This problem shows up most obviously during load testing. Scads of misleading WARNING messages are generated, making it hard to find actual problems. See
XX-6619, part 4 of the comment from 2010-03-23 21:09 (
http://track.sipfoundry.org/browse/XX-6619?focusedCommentId=49377&page=com.atlassian.jira.plugin.system.issuetabpanels%3Acomment-tabpanel#action_49377):
4- sipXproxy also has many instances of the following errors. These errors appear very early and throughout the testing, so I don't think they are related to this problem. Each of these messages appears hundreds of thousands of time in the proxy logs.
a- KERNEL:ERR:firstsoak.qantom.int:SipClientTcp:SipXProxy:"OsSocket::write 181 (176.25.20.25:6605 :-1) send returned -1, errno=32 'Broken pipe'"
c- SIP:WARNING:firstsoak.qantom.int:SipSrvLookupThread:SipXProxy:"DNS query for name 'ha2.qantom.int', type = 1 (A): returned error"
d- KERNEL:ERR:firstsoak.qantom.int:SipClientTcp:SipXProxy:"OsMsgQShared::doSendCore message send failed for queue 'SipTcpServer-3' - no room, ret = 9"
e- SIP:WARNING:firstsoak.qantom.int:SipSrvLookupThread:SipXProxy:"DNS query for name '_sip._tls.ha2.qantom.int', type = 33 (SRV): returned error"
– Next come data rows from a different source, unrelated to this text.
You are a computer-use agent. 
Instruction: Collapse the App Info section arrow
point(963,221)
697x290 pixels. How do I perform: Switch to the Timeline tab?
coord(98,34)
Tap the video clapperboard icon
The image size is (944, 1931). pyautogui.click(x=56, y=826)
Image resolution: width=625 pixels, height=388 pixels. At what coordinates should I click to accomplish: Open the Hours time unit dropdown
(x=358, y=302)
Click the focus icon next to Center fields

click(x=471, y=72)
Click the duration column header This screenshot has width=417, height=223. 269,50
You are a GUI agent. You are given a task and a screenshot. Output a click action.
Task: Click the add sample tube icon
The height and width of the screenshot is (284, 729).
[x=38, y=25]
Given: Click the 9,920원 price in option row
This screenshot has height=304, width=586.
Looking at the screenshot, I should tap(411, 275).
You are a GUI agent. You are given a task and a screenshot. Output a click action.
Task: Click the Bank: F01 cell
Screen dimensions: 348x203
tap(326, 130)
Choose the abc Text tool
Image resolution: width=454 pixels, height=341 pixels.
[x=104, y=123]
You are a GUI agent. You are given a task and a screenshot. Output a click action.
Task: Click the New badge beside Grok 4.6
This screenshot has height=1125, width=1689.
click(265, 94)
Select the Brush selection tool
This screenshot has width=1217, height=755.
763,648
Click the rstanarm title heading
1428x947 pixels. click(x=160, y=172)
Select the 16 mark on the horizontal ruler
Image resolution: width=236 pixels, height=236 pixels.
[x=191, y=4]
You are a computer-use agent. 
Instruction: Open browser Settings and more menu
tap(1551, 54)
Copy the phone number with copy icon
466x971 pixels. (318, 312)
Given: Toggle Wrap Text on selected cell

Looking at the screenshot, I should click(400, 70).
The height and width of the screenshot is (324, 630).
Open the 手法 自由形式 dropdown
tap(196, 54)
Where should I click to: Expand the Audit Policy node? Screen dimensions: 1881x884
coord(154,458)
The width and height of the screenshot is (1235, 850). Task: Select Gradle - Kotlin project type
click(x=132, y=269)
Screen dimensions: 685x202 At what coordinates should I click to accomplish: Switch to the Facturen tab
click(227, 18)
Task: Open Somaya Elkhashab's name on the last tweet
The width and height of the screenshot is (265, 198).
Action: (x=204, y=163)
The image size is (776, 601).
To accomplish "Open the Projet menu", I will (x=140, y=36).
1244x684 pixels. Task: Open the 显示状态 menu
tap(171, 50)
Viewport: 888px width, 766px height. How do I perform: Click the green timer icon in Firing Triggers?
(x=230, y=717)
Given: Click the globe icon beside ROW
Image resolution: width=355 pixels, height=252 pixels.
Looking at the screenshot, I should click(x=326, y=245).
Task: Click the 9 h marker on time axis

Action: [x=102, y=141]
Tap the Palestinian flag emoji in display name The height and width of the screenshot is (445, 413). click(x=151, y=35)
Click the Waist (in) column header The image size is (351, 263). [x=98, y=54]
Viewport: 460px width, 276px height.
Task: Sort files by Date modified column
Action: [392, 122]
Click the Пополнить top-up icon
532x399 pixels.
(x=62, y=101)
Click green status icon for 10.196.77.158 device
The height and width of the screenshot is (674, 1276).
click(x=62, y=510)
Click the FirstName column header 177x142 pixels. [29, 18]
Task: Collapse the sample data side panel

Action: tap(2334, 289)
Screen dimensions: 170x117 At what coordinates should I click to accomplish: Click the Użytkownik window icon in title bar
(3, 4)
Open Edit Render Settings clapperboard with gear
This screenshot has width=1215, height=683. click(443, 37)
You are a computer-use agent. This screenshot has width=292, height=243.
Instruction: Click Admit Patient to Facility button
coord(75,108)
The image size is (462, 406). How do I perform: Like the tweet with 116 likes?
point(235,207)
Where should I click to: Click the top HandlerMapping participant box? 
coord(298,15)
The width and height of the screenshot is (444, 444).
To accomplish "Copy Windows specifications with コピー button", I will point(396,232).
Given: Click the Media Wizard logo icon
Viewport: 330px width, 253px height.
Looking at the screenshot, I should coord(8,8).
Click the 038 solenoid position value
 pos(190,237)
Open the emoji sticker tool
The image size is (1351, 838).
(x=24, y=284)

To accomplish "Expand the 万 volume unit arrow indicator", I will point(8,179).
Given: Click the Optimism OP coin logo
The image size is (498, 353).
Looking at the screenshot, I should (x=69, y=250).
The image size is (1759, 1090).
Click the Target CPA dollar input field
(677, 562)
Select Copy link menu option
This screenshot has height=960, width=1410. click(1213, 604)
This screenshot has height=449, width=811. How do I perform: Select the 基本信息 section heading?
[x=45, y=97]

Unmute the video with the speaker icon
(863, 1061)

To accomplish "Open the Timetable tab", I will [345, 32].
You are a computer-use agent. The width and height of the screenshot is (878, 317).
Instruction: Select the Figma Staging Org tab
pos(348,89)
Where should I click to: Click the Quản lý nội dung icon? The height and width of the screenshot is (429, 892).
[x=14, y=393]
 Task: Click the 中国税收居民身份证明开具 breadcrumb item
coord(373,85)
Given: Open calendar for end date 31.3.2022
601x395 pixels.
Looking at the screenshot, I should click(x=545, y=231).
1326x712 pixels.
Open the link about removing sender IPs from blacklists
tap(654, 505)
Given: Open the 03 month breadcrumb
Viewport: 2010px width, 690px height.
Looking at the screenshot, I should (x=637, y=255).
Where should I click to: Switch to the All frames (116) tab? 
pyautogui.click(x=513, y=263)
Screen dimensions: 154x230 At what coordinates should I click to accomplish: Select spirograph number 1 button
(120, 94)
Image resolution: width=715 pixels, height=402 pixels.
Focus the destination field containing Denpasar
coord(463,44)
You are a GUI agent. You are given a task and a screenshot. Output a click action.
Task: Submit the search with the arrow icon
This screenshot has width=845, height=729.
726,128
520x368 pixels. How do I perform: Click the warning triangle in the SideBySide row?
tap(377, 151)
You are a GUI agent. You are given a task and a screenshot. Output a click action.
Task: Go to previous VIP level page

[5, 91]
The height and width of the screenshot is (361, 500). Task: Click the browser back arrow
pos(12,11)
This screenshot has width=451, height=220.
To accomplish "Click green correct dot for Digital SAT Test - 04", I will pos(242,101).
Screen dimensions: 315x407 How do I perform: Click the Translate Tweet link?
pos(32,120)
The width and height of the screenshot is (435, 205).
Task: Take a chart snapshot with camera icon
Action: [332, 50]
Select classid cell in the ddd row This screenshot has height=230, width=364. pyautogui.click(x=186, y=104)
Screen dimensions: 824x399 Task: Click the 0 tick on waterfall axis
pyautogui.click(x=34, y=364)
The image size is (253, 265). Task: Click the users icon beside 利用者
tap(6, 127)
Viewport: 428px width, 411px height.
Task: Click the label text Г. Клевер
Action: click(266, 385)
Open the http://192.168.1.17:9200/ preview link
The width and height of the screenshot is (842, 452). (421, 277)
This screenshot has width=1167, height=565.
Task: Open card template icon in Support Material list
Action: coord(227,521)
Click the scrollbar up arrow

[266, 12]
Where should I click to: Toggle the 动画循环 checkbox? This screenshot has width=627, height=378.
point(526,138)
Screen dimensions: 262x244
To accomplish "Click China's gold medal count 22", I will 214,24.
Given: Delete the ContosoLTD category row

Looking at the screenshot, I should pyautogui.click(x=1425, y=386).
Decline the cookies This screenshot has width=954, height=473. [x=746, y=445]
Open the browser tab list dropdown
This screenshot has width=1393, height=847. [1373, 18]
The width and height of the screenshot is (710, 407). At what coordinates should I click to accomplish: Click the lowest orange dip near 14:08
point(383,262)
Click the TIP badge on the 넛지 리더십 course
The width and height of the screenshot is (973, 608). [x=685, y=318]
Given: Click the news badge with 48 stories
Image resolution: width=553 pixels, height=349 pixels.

f- HTTP:WARNING:firstsoak.qantom.int:SipClientUdp:SipXProxy:"HttpMessage::getBytes content-length: 175 wrong setting to: 177"
g- SIP:WARNING:firstsoak.qantom.int:SipRouter:SipXProxy:"SipUserAgent::send INVITE request matches existing transaction"
h- SIP:ERR:firstsoak.qantom.int:SipClientTcp:SipXProxy:"SipClientWriteBuffer[SipClientTcp-219073]::writeMore OsSocket::write() returned -1, errno = 32"
i- SIP:ERR:firstsoak.qantom.int:SipUserAgent:SipXProxy:"SipUserAgent::handleMessage SIP message timeout expired with no matching transaction"
- Nothing should be logged above DEBUG level for the individual request threads. Instead, the parent thread that's going to return a result should do all the logging. If there was any successful result, then there is no need to log anything above DEBUG; if there was no successful result, then it should log a single WARNING that lists they key being looked up and which requests were tried.
- SRV record requests and A record requests should not be done in parallel - the SRV record should be tried first, and the CNAME and A record requests done only after an SRV failure result.
- Any additional info records should be used; normally, when an SRV or CNAME is resolved, the response will contain the A record for the host returned by the indirection - we should be sure that we are not then doing an A record lookup for the same record that's in the additional info.
- I can't be sure from the data here, but it looks as though we may sometimes be doing lookups whose results we are not allowed to use. If the target address has a 'transport' url parameter, then only the SRV for that transport should be tried.